━━━━━ Data in this exercise ━━━━━

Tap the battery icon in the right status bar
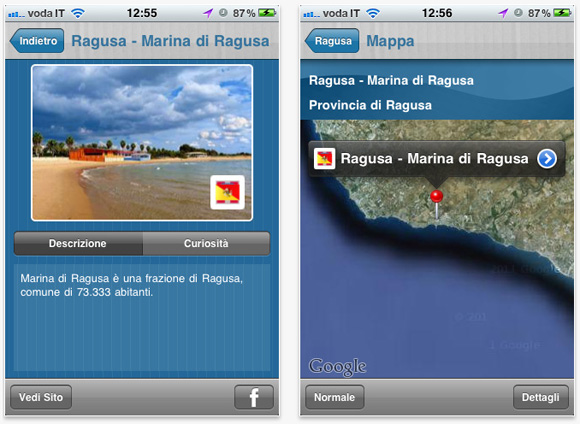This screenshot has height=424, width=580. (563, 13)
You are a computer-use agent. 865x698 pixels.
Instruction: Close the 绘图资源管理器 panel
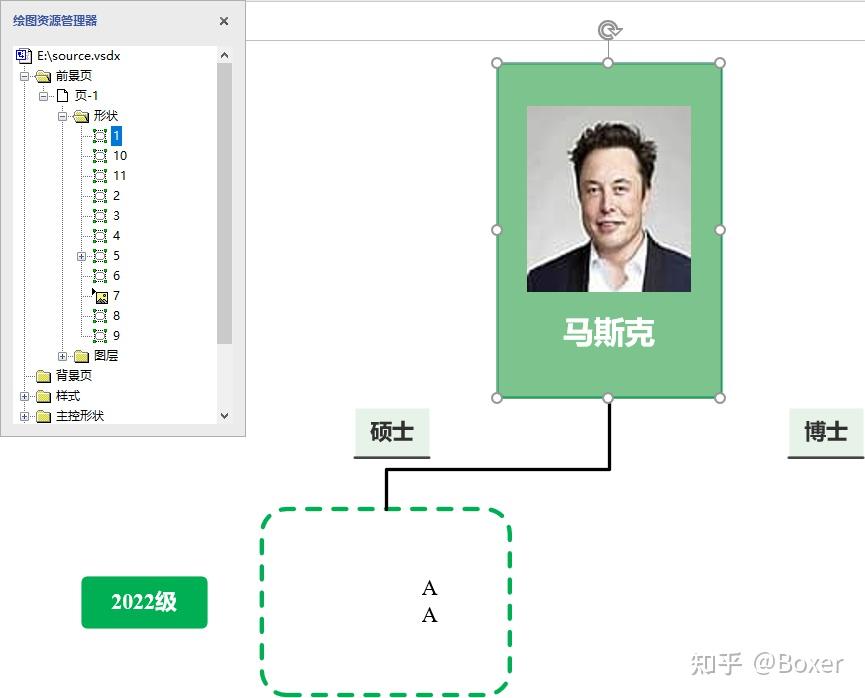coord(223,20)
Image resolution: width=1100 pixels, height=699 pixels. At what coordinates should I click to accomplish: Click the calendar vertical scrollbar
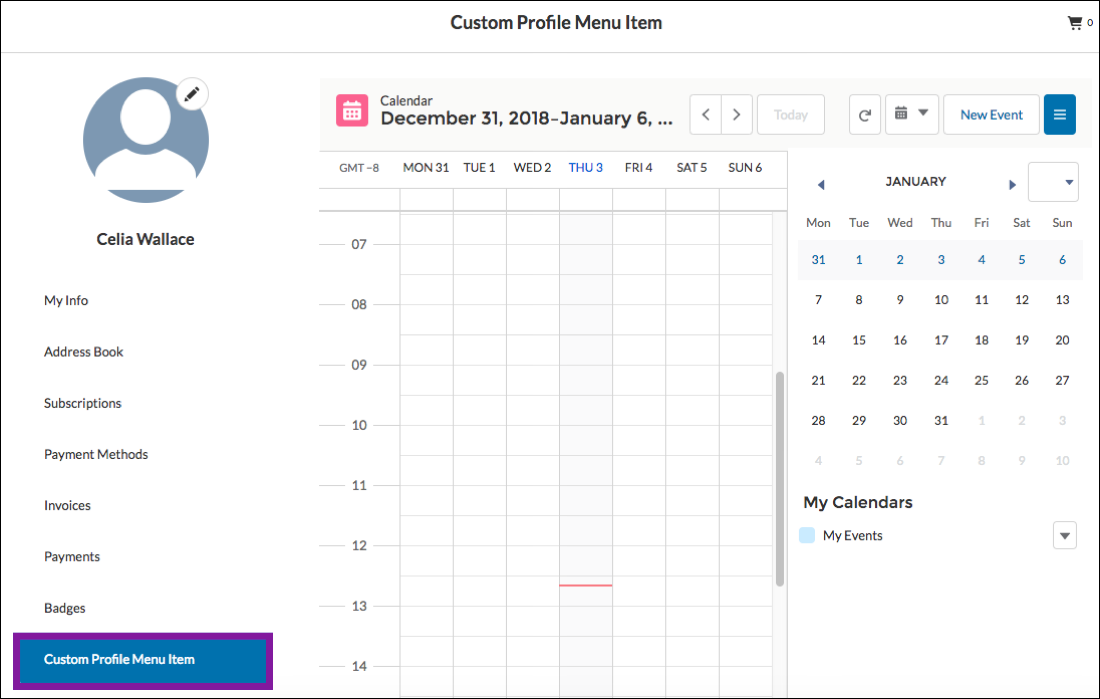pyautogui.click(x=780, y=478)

━━━━━

In the records above, find the line containing "Instruction: Close the 绘图资源管理器 panel", then write out exactly that line and every later one through the last, omitting pictures.

Instruction: Close the 绘图资源管理器 panel
coord(223,20)
Image resolution: width=1100 pixels, height=699 pixels. At what coordinates should I click to accomplish: Click the calendar vertical scrollbar
pyautogui.click(x=780, y=478)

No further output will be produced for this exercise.